While most of my cities sneaked in some infrastructure between wars, my Conquistadors entertained themselves by annihilating the Chinese troops that trickled over the border:

I like the maceman flying through the air, but I'll avoid a Sirian-esque bad pun here.

I discovered Military Tradition in 1510 and went back to clean up Gunpowder tech. I hope you can see where I'm going with this... In 1530 I discovered Gunpowder and traded it to Liz for Divine Right +70g. Research into Replaceable Parts, for real this time. I upgraded my two Conquistadors to cavs, and began cranking more cavs all over the place. It's time to finish things with Hatty for good:

The first city on the border fell easily. Of course, war weariness spiked enormously as soon as I declared war, forcing me to run 20% luxury immediately. It doesn't look like the war weariness decayed at all during the 10 turns of peace. Argh. What a horrible game mechanic. When it comes to war weariness in Civ4, the game is simply broken. And even though I lobbied for it, there are no changes in Warlords, heh. Anyway, the good news is that I now FINALLY had control over Sarmatian after my failed attempt in 200AD. Woot!

Technically I was still at war with Qin, although I had made no aggressive moves towards him whatsoever. At least I managed to avoid war weariness with Qin that way. Nevertheless, he must have been afraid of me, because he offered me some nice loot for peace:

I'll take your money for 10 turns of peace Qin, but I make no promises after that...

1565AD was a "very bad turn" for Hatty.

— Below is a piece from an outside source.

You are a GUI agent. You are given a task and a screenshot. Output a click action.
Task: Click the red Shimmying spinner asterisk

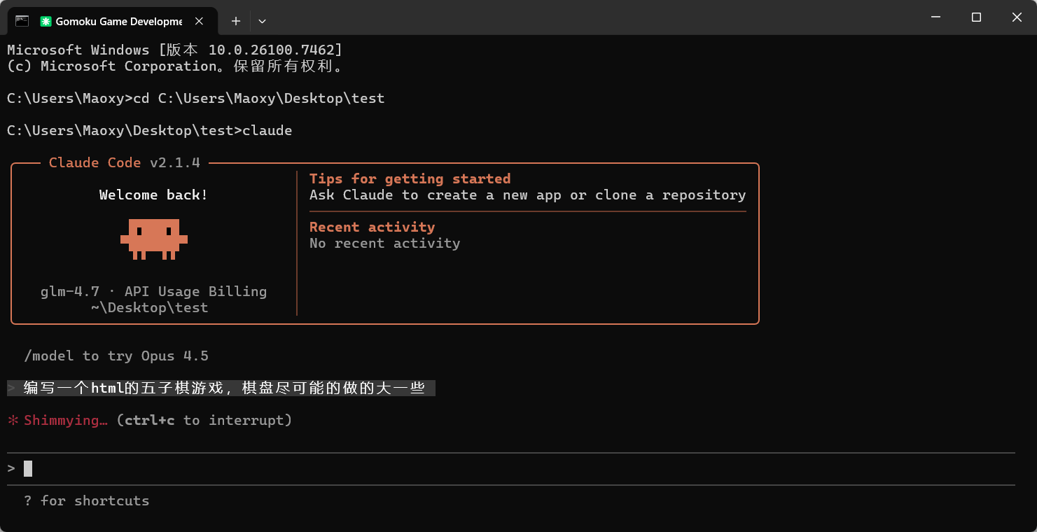click(13, 421)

First of all, I completed the Taj Mahal and entered into a Golden Age. Unfortunately much of the benefit would be lost to the culture tax, but at least it was better than someone else getting the wonder. Next, my army gathered outside the new Egyptian capital of Phoenician:

It was certainly well defended, but Hatty was about to learn a cold, hard truth: medieval units cannot stand up to the attack of cavalry.

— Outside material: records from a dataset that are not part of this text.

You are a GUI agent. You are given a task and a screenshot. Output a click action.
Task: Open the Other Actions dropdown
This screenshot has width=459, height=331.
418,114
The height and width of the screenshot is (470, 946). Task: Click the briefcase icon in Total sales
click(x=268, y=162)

With the fall of Phoenician, Hatty could retreat back to Giza and try to make a stand there, right?

Umm... where are the defenders? As I said, 1565 qualified as a "very bad turn" for Hatshepsut!

I love the sight of cavalry riding in pursuit of their foes, don't you?

I didn't have any siege units on hand to drop the defenses, but with only two longbows on defense it hardly mattered. Medieval units simply cannot stand up to cavalry in large numbers. This is as close to Civ3 as you're going to get in this game. Blitzkrieg!

Up close and personal. They had muskets but we had rifles. And look above at the previous picture - I had galleys waiting to ferry my cavs over to the little island south of Alexandria. Chalk another one up to obsessive planning ahead of time!

And that was all she wrote for Egypt. I even managed to eliminate Hatty before my self-appointed deadline, the end of my golden age. If I didn't talk much about the war going on in these pictures, it's because I think they were pretty self-explanatory. There's not much to say about crushing a technologically inferior opponent with swift-moving cavalry. Hatshepsut certainly had been a worthy foe, but now it was time to move on to bigger and better things - and finally get out from under that horrible 30% culture tax penalty!